Helping People With Depression Quit Smoking can Save Lives

Source: Sabine R on Unsplash
Source: Sabine R on Unsplash

Giving the means to quit smoking to patients with depression could save as many as 125 000 lives over the next 80 years, researchers estimate. This number could be as high as 203 000 if people with depression who are not yet in mental health care settings are included.

The study, led by the Yale School of Public Health, shows the potential benefits that smoking cessation could have in a population suffering disproportionately from tobacco-related disease and death. Smokers with depression already find it harder to quit, and experience more negative withdrawal symptoms if they do, including increased depression. The study is also the first to estimate the population health effects of integrating smoking cessation treatments with standard mental health care.
Using more than a decade of data from the National Survey on Drug Use and Health, the researchers made a model to project the effectiveness of smoking-cessation treatments into the future. They assessed how the benefits varied based on different rates of treatment adoption over the next 80 years.
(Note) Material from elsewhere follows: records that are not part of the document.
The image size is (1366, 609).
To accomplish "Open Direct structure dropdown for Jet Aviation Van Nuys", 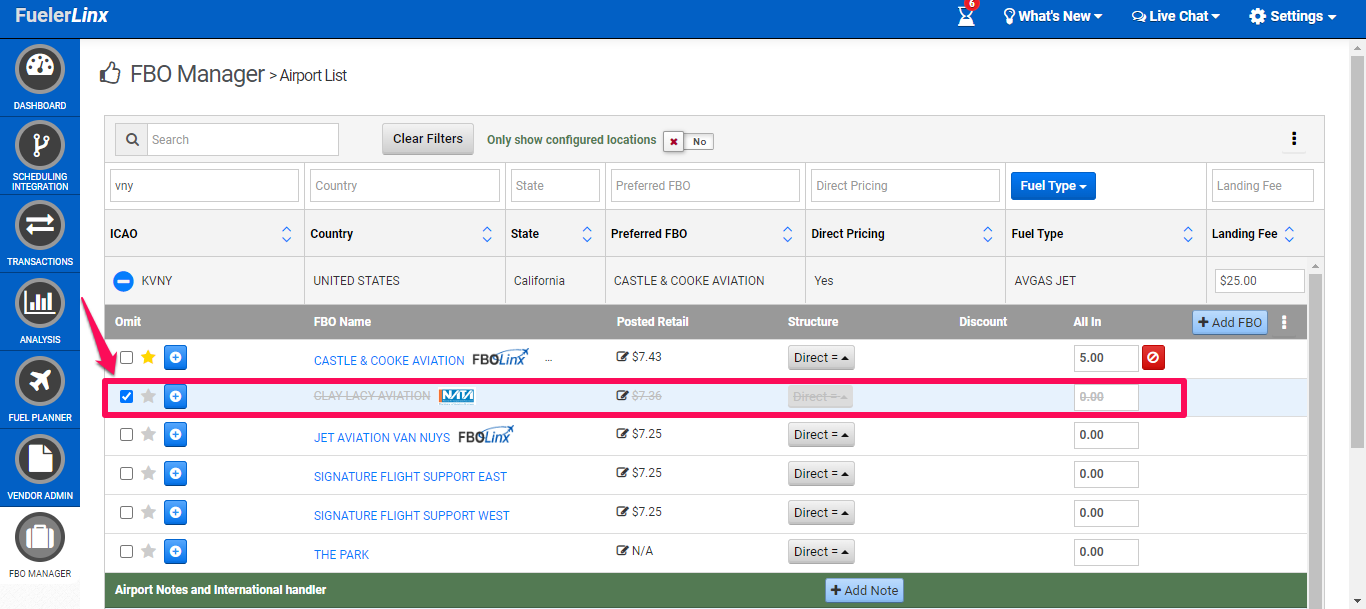I will (821, 435).
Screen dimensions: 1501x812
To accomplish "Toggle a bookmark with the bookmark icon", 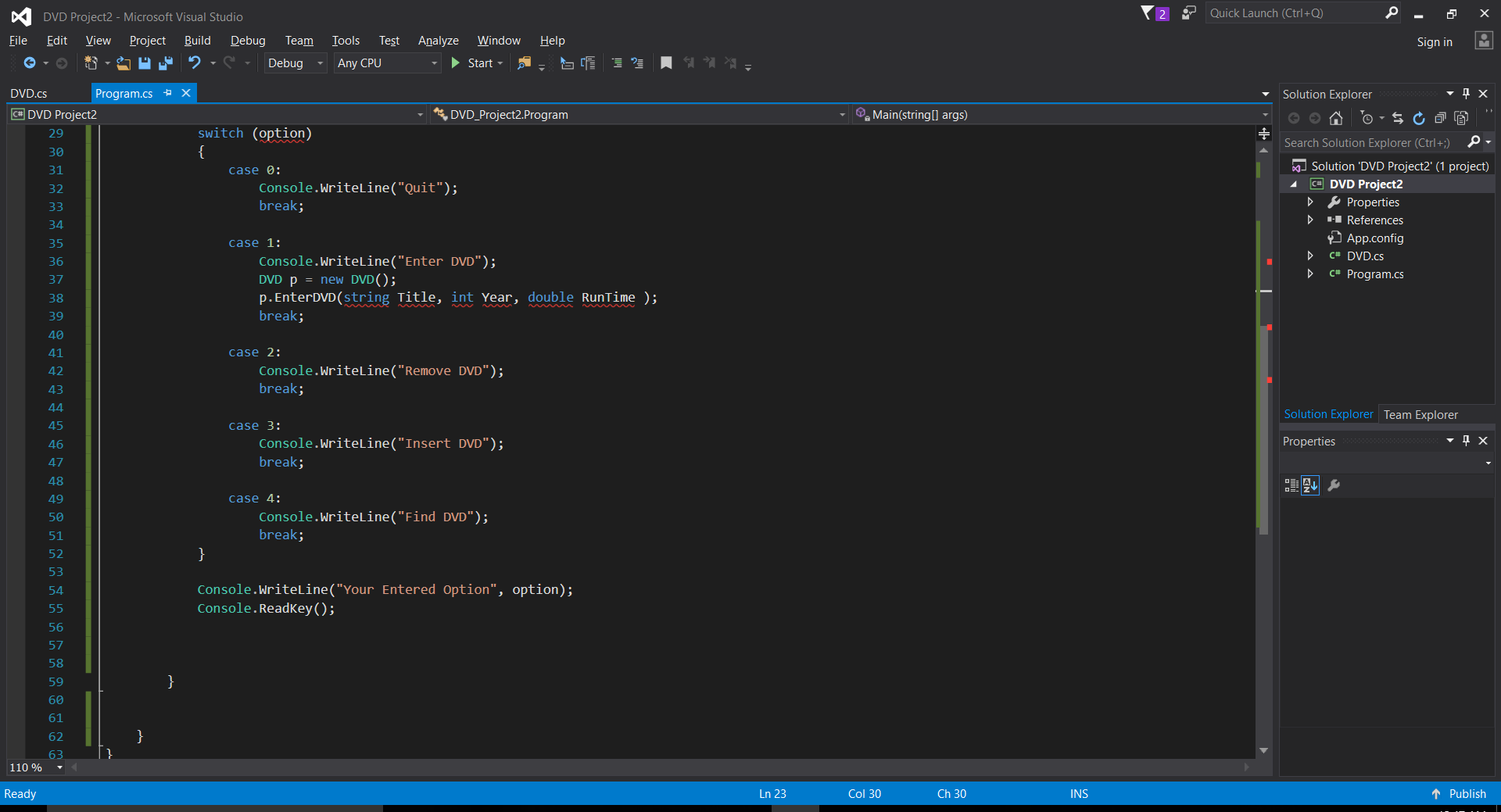I will (665, 63).
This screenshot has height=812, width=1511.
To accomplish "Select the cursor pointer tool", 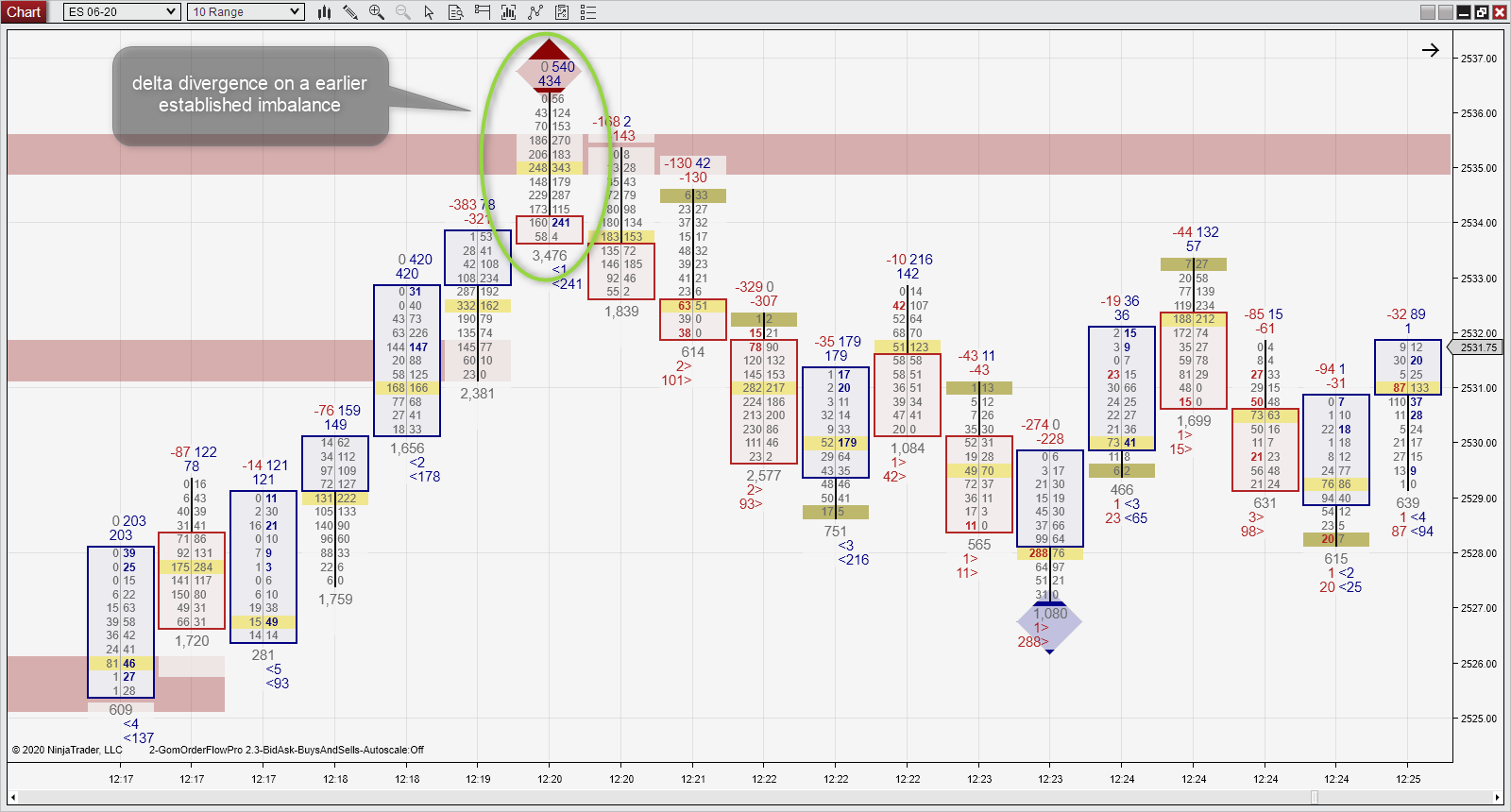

Simulating the health benefits reveals that, at least 32 000 deaths could be prevented by 2100 if a significant number of patients with depression adopted any kind of cessation treatment. Assuming 100% mental health service utilisation and pharmacological cessation treatment, the number of potential lives saved could rise to 203 000.

“We’ve known for a long time that people with depression smoke more than the general population, and that mental health care settings often don’t have cessation treatment as part of standard care. Our study asks: what is that missed opportunity? What do we have to gain when mental health care and smoking cessation treatment are fully integrated,” said lead author and assistant professor Jamie Tam, PhD. The findings are published in the American Journal of Preventive Medicine.

Such high benefits would be a best-case scenario, the researchers cautioned. Even so, the model’s results match public health experts’ long-standing predictions of the results of smoking-cessation treatment becoming a routine part of mental health care. The findings show that even less-optimal cessation treatments would greatly impact both quality and length of life for patients living with depression.

“Beyond reducing the risk of early death, smoking cessation improves quality of life and increases productivity,” Tam added. “Decision makers should remove barriers to mental health care and smoking cessation treatments for people with mental health conditions.”

The researchers concluded that while existing treatments, such as nicotine replacement therapy, varenicline, and bupropion, can raise cessation rates by nearly 60%, in the future there would be even larger health gains if there were better cessation treatments.